**Source**
= = =

And talk about it along the way.
“D’oh! We were hoping to release the pimento cheese recipe in the next patch, but for some reason the ears of any asura that eats the resulting pimento cheese sandwich turn green. We’ll keep you posted.”
Etc.
TL;DR – lay off the hype. Just talk.
~snip for brevity~
The point of the matter is this:
The devs may indeed be listening. They may be sending emails, and talking over player suggestions/input in department meetings.
But the Grand Canyon stands in between what the players asked for and what the devs give them.
We’ve heard this same line over and over and over and over again. Saying that “the devs are listening” has become a joke here and, at the very least, all over Guru.
Why?
Because what the devs produce as a result of their “listening” looks nothing like what the players asked for. And it usually contains stuff the players have specifically said “Don’t give us!” And it is always sold to the player base with the line, “We think it works best this way.”
All in all it’s created one single thought in my mind, my guildies’ minds, and several of my fellow Gurus’ minds: The devs don’t play their own game.
So what’s it got to do with transparency?
The player community cannot be more clear on many, many of its requests. Something is being lost once the door to ANet’s offices slams shut behind those requests. Transparency would, at the very least, allow the player base to see how their beautiful input gets mangled into Frankenstein’s monster.
And maybe, just maybe, we’d start to understand why ANet wants us to play with Frankenstein.
I think I have to speak my mind here:
The game doesn’t need transparency, it needs new content:
PvP: No new map in over a year (but you removed one?!), no new gametypes
WvW: No new map in over a year (competitive stagnation for months), no new gametypes
Guild missions: No new missions in over a year (..?), no new upgrades
PvE: No new explorable area for the first have of the year and then 1 month of content (beside the relatively small explorable area Dry Top) followed by a long break. No new dungeons, no new classes, no new skills, no new nothing that would somehow last more than a few hours. Just the bare minimum of story to keep a bit of interest.
No guild halls, no GvG or “Guild wars” support.
This game has the best battle system for any MMO and you aren’t even capitalizing on it. No new fields? No new combo finishers? No new skills? No new weapons types?
Even the Living Story is basically single player content, it doesn’t even encourage the team-play combat features.
Just what is Anet doing for each game modes? Answering that simple question is all the transparency we need.
Every other MMO game have community post on what to expect in the future for all the game modes. They do it because they know it keeps the players interested and creates hype. You can’t just post a screenshot of a portal once or twice a year and say “Wait 2 months there might be something interesting happening in PvE, meanwhile go play WvW…”

= = =

[Some records]
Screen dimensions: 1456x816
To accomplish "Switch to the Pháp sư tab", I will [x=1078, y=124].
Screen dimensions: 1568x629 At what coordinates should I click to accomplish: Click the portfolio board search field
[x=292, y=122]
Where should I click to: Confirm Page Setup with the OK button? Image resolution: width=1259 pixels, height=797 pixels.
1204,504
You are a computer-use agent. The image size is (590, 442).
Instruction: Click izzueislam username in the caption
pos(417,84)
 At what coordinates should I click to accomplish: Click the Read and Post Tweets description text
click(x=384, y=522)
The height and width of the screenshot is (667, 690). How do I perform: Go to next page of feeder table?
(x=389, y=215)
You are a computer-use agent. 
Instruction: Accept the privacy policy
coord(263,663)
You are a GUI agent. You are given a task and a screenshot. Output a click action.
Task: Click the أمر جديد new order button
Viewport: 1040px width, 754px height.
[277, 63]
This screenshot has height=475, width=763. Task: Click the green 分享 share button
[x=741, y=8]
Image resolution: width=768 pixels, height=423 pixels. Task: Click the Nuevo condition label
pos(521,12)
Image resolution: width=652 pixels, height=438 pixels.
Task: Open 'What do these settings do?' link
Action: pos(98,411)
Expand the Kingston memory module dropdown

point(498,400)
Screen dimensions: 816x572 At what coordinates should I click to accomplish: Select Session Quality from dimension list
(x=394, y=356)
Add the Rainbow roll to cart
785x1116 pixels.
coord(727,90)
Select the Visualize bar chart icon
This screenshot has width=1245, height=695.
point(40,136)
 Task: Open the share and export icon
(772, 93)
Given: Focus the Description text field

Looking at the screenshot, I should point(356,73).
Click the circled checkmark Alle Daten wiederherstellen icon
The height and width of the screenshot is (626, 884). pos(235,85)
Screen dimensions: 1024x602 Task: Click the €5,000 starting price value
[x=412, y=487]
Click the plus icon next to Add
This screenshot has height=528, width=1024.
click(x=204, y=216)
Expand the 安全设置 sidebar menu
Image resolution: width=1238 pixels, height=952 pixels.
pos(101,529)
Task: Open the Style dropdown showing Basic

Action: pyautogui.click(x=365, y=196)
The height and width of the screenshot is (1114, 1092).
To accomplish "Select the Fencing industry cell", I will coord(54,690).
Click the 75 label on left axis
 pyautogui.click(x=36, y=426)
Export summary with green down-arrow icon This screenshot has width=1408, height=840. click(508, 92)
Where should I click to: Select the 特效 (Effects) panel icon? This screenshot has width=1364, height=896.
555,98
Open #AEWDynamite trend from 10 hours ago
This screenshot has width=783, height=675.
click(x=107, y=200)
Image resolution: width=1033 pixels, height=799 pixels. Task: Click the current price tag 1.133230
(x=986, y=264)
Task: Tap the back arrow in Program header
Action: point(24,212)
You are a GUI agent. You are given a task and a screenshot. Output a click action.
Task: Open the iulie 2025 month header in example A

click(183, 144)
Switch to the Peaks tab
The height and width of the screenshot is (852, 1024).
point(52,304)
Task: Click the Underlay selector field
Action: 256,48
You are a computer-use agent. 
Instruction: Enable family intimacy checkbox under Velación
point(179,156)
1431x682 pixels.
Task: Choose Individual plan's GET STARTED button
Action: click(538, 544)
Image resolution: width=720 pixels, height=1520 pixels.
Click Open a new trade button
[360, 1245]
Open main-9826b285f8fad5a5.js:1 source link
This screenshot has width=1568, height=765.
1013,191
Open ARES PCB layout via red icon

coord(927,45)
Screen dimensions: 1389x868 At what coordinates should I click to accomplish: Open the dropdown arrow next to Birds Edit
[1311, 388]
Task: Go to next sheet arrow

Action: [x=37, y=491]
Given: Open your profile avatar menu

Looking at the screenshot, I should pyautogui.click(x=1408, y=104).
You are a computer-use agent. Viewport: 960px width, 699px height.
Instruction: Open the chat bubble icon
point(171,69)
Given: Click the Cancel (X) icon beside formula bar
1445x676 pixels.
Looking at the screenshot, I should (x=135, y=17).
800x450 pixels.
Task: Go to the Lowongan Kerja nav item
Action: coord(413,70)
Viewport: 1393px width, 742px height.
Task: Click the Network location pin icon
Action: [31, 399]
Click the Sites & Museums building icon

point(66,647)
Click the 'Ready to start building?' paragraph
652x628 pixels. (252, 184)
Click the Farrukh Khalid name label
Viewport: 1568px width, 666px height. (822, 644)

= = =

**Written task**
Can you write out the stretch of the post about developer transparency from "So what’s it" through "into Frankenstein’s monster."?

**Answer**
So what’s it got to do with transparency?
The player community cannot be more clear on many, many of its requests. Something is being lost once the door to ANet’s offices slams shut behind those requests. Transparency would, at the very least, allow the player base to see how their beautiful input gets mangled into Frankenstein’s monster.